Thoughts on formal experiment

Once the model evaluation is complete, we can finally move on to a formal experiment. To me, it makes sense to repeat the same experiment we ran for GRC (except using the updated version of LiveOcean):

  • Baseline: No N being discharged from WWTPs (but still discharging the same amount of freshwater)
  • Test condition: WWTPs discharge N (existing conditions)

With this test, we can analyze the influence of N sourced from WWTPs on DO.

Of course, Shih-Nan’s questions about model spin-up are quite relevant. How early should we start the model to allow adequate spin-up time? Six months? One year?

Some other questions worth considering:

  • What year does it make sense to run the model? Khangaonkar et al. (2018) ran the SSM for the year 2014. Should we also run in 2014? Would a different year be better?
  • Should we conduct experiments in the future that forecast the difference in DO caused by WWTP N, assuming a population increase over the next decade or so? One reason why we may consider to do this is because it will take many years to upgrade WWTPs.

Another potential pathway that addresses the second bullet point above, is to conduct a “sensitivity study” type of experiment. Instead of two test conditions, we could run three:

  • Baseline: No N being discharged from WWTPs
  • Test condition 1: WWTPs discharge N at existing levels
  • Test condition 2: WWTPs discharge N at 2x existing levels (or whatever factor we deem reasonable)

Conducting an experiment like this would help us understand how existing levels of N-loading from WWTPs influence hypoxia, and it would also help answer how future loads may influence hypoxia.

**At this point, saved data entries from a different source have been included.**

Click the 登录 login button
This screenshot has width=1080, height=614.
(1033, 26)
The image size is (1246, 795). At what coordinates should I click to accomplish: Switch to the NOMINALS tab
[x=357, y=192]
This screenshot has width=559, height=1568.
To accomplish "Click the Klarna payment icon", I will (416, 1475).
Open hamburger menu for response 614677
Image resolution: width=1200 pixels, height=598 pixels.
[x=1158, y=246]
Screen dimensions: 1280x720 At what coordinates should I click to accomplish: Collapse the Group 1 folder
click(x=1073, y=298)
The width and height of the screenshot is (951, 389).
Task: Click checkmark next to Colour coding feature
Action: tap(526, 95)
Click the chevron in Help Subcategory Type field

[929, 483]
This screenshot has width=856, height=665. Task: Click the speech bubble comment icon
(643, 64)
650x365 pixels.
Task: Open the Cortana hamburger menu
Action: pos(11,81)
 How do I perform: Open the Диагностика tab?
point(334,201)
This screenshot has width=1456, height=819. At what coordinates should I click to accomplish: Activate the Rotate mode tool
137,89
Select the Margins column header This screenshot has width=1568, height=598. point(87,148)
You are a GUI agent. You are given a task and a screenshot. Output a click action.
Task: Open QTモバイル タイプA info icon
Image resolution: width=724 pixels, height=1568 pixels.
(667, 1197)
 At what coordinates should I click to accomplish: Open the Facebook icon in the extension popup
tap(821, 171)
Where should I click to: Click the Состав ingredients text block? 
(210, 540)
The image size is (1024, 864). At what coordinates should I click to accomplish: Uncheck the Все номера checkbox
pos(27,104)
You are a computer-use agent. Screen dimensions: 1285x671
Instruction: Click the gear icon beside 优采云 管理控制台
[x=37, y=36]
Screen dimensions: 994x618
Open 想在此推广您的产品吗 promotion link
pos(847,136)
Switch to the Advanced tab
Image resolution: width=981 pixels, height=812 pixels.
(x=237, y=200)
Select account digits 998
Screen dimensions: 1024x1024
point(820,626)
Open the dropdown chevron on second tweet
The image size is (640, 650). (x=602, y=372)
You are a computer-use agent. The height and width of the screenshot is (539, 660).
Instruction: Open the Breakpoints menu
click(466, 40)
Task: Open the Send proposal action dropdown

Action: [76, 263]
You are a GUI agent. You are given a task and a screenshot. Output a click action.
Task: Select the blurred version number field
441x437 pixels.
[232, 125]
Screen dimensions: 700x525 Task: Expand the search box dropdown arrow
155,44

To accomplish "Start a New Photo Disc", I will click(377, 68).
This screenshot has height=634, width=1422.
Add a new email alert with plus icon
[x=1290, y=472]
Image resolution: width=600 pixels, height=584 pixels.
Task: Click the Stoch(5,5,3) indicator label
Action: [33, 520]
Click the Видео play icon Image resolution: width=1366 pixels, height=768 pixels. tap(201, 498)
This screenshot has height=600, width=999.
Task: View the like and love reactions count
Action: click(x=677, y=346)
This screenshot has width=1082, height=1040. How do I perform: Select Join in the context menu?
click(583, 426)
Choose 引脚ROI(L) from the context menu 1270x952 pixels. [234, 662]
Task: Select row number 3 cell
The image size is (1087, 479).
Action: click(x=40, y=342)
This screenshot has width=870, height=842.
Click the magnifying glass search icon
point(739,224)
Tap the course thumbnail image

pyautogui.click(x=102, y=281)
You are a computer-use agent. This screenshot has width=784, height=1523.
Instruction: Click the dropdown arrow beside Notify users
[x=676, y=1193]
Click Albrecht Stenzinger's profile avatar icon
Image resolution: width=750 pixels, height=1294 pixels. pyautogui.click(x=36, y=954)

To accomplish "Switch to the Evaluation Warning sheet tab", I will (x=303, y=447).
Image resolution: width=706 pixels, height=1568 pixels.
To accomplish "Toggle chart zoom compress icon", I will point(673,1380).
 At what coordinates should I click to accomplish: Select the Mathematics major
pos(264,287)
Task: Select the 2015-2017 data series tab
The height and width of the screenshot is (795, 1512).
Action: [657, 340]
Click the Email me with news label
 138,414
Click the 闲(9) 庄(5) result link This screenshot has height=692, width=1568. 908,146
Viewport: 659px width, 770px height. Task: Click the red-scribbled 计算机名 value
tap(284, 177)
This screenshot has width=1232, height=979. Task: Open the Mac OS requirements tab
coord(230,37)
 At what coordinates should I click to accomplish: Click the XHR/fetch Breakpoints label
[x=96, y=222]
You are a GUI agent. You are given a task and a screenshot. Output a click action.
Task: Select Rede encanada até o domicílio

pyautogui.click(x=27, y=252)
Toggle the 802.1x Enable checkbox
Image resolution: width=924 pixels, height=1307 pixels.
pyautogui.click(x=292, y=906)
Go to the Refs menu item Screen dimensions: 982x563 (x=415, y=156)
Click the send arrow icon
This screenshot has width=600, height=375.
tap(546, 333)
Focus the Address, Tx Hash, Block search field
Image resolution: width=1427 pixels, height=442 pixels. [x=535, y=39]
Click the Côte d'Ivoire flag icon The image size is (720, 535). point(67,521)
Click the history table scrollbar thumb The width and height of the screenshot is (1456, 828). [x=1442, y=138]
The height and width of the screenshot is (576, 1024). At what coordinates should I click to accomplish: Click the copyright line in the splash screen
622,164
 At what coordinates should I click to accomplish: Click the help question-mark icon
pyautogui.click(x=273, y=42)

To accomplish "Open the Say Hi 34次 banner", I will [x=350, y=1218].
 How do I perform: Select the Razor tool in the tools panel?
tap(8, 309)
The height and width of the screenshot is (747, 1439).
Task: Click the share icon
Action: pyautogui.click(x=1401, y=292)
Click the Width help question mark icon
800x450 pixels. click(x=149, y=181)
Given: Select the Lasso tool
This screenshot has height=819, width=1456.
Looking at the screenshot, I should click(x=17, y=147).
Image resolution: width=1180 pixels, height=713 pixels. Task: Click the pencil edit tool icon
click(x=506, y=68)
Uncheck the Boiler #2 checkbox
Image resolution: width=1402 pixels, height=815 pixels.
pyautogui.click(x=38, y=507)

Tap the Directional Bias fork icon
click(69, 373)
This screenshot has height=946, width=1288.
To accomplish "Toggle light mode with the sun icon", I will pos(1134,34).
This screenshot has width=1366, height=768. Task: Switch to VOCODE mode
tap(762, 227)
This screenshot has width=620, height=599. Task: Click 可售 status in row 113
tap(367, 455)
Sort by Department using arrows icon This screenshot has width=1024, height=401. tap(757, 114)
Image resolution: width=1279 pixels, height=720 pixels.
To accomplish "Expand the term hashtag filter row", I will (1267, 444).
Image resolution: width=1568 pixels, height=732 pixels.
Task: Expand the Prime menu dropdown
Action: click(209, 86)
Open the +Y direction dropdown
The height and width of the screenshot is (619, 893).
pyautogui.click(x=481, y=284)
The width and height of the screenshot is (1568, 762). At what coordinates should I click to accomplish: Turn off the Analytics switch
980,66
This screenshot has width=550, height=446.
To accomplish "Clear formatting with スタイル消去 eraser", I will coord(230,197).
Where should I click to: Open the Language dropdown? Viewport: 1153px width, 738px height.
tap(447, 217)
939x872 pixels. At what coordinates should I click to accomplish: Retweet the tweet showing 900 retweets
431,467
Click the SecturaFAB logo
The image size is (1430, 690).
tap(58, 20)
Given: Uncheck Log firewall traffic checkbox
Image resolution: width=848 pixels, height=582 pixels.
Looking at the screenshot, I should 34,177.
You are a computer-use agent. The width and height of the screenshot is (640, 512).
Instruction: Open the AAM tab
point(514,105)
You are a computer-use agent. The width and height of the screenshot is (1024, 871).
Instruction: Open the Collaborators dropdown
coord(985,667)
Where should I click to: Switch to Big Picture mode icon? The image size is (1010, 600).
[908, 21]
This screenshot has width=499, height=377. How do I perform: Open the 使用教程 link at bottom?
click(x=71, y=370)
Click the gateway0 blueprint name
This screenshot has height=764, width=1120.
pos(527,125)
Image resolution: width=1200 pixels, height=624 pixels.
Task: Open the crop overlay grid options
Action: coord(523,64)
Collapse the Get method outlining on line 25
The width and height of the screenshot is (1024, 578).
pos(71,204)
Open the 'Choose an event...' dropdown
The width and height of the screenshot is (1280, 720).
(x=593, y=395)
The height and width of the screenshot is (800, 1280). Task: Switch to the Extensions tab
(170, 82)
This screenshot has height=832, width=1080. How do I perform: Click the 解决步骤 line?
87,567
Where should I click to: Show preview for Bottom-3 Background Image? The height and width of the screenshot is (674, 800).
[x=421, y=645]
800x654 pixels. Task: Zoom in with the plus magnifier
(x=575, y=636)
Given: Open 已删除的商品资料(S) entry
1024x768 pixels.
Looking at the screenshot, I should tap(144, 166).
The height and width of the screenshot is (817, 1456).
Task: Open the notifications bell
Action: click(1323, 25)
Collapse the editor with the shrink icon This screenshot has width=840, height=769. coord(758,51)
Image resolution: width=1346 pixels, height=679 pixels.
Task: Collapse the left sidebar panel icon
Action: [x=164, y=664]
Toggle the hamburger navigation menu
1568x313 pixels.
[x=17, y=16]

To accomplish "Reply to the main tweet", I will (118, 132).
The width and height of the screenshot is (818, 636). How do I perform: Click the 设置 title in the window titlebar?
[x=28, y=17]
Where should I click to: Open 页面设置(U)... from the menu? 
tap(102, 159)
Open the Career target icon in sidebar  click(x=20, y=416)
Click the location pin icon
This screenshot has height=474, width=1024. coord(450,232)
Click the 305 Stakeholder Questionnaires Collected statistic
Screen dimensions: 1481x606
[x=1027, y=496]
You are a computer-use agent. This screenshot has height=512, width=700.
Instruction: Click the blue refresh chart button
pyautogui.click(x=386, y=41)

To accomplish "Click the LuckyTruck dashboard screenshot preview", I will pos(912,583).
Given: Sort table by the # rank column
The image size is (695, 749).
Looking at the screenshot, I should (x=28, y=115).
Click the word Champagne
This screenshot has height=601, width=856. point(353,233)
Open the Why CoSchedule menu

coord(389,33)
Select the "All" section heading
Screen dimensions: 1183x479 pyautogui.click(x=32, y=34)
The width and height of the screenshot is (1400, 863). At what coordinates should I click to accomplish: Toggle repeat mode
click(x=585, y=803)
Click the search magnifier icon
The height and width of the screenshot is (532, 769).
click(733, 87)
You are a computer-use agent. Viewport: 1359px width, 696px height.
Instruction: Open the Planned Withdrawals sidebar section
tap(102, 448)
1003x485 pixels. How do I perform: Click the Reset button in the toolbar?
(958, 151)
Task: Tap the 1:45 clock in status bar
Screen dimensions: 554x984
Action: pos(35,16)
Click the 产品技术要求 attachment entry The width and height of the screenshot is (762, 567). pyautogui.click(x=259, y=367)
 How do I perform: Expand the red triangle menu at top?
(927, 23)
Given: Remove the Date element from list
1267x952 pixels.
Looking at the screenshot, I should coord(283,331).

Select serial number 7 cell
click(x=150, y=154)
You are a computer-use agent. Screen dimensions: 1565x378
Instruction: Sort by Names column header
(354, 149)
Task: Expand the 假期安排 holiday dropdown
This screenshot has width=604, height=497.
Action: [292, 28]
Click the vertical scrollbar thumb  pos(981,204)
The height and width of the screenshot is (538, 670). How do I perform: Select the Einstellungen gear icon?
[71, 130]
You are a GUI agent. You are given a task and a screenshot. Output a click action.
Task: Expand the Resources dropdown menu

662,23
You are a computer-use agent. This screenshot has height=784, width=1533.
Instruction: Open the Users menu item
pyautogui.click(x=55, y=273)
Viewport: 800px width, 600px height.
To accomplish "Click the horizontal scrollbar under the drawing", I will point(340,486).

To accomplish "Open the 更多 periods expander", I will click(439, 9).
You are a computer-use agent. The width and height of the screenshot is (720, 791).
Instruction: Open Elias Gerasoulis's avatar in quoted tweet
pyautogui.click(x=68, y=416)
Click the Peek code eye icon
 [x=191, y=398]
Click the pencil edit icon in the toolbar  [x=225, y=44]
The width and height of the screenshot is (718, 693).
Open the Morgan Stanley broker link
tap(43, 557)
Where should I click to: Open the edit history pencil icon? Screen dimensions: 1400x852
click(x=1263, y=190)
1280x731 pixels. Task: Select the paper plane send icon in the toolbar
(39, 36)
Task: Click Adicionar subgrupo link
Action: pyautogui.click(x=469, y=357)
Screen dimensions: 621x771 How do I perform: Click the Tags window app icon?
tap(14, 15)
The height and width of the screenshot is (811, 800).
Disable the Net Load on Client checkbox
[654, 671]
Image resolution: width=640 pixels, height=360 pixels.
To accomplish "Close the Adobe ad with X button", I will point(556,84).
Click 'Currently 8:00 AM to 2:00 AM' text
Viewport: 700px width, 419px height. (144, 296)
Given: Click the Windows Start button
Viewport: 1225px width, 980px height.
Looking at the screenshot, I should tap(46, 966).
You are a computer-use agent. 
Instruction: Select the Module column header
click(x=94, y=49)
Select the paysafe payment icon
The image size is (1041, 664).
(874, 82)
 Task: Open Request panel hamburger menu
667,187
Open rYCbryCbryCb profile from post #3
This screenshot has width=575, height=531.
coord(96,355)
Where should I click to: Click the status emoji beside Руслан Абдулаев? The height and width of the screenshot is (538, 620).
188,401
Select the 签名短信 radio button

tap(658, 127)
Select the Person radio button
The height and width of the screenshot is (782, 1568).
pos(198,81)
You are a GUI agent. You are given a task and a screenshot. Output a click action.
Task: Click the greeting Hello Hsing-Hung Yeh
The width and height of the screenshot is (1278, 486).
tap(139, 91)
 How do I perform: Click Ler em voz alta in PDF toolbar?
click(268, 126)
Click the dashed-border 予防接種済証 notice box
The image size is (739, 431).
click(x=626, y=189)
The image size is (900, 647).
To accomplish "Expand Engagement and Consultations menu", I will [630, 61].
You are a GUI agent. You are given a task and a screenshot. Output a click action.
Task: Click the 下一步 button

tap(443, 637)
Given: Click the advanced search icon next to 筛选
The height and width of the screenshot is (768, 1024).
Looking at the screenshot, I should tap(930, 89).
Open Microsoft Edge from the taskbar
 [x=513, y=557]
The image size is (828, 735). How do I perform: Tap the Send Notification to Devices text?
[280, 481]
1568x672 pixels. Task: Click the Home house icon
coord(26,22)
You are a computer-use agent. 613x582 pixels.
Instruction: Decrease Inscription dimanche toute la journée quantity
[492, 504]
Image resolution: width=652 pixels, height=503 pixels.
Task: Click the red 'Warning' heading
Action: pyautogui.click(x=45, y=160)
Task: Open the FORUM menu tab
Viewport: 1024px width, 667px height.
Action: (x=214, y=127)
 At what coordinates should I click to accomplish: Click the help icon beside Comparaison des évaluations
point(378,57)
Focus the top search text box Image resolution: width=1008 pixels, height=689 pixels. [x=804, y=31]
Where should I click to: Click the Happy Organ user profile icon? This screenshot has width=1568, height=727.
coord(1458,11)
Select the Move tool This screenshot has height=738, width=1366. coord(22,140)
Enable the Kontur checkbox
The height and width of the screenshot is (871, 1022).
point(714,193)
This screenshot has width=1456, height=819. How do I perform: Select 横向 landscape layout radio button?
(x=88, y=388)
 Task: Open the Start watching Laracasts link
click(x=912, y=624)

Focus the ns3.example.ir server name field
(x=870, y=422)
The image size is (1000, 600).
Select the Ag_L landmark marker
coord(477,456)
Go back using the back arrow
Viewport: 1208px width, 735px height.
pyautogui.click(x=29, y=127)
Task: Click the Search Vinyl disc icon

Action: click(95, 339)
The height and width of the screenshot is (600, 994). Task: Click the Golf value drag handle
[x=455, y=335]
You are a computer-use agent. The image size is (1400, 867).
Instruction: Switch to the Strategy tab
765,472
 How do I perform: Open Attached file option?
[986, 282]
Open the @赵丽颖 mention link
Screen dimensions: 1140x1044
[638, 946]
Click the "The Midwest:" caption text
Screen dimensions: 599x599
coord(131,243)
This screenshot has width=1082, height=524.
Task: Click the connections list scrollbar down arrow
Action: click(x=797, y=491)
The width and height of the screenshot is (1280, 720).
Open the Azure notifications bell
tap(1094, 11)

Winter course registration

Registration for Winter quarter opens on Friday. I need 12 more credits to satisfy the CEE PhD course requirement. During the Winter, I would like to take one course. Some potential candidates are listed below:

  • CEWA 582 (3): Wastewater Reuse and Resource Recovery
    • This is a course on WWTPs that Mike recommended to me last year.
    • Description: “Designed to provide students with fundamentals of wastewater and biosolids treatment. Focuses on technologies utilized to recover resources from waste products. Covers experience with real-world applications both in the United States and abroad. Topics include: bioplastic and biogas production, recovery of water, fertilizer, sulfur, and metals”
  • CEWA 577 (4): Open Channel Flow with Modeling
    • Description: “Water flow in natural and engineered channels, rivers, and streams. Analysis and design of channels (lined, vegetated), flow controls (weirs, spillways), and structures affecting fish passage (culverts). Prediction of water surface profiles. Introduction to river mechanics. Design-oriented problems. Introduction to the HEC-RAS modeling software”
  • AMATH 582 (5): Computational Methods for Data Analysis
    • Description: “Exploratory and objective data analysis methods applied to the physical, engineering, and biological sciences. Brief review of statistical methods and their computational implementation for studying time series analysis, spectral analysis, filtering methods, principal component analysis, orthogonal mode decomposition, and image processing and compression”
  • OCEAN 531 (3): Marine Phytoplankton and Biogeochemistry
    • Description: “Covers phytoplankton in the marine environment: evolution, ecology, primary productivity, and physiology, emphasizing their role in the global carbon cycle; spatial and temporal distributions of phytoplankton and how these patterns may change as ocean conditions change; and methods for determining distributions and rates in different ocean ecosystems.”
  • OCEAN 535 (3): Biological Oceanography
    • Description: “Examines major patterns and processes in upper ocean pelagic ecosystems, emphasizing quantitative analysis of mechanisms controlling production and abundances of organisms, from plankton to fish. Introduces interdisciplinary study of effects of anthrogenically induced changes in climate and ocean chemistry on organisms, ecosystem processes, and biogeochemical cycles.”

Note that during Spring quarter I plan to take Christie’s numerical modeling class (CEWA 572).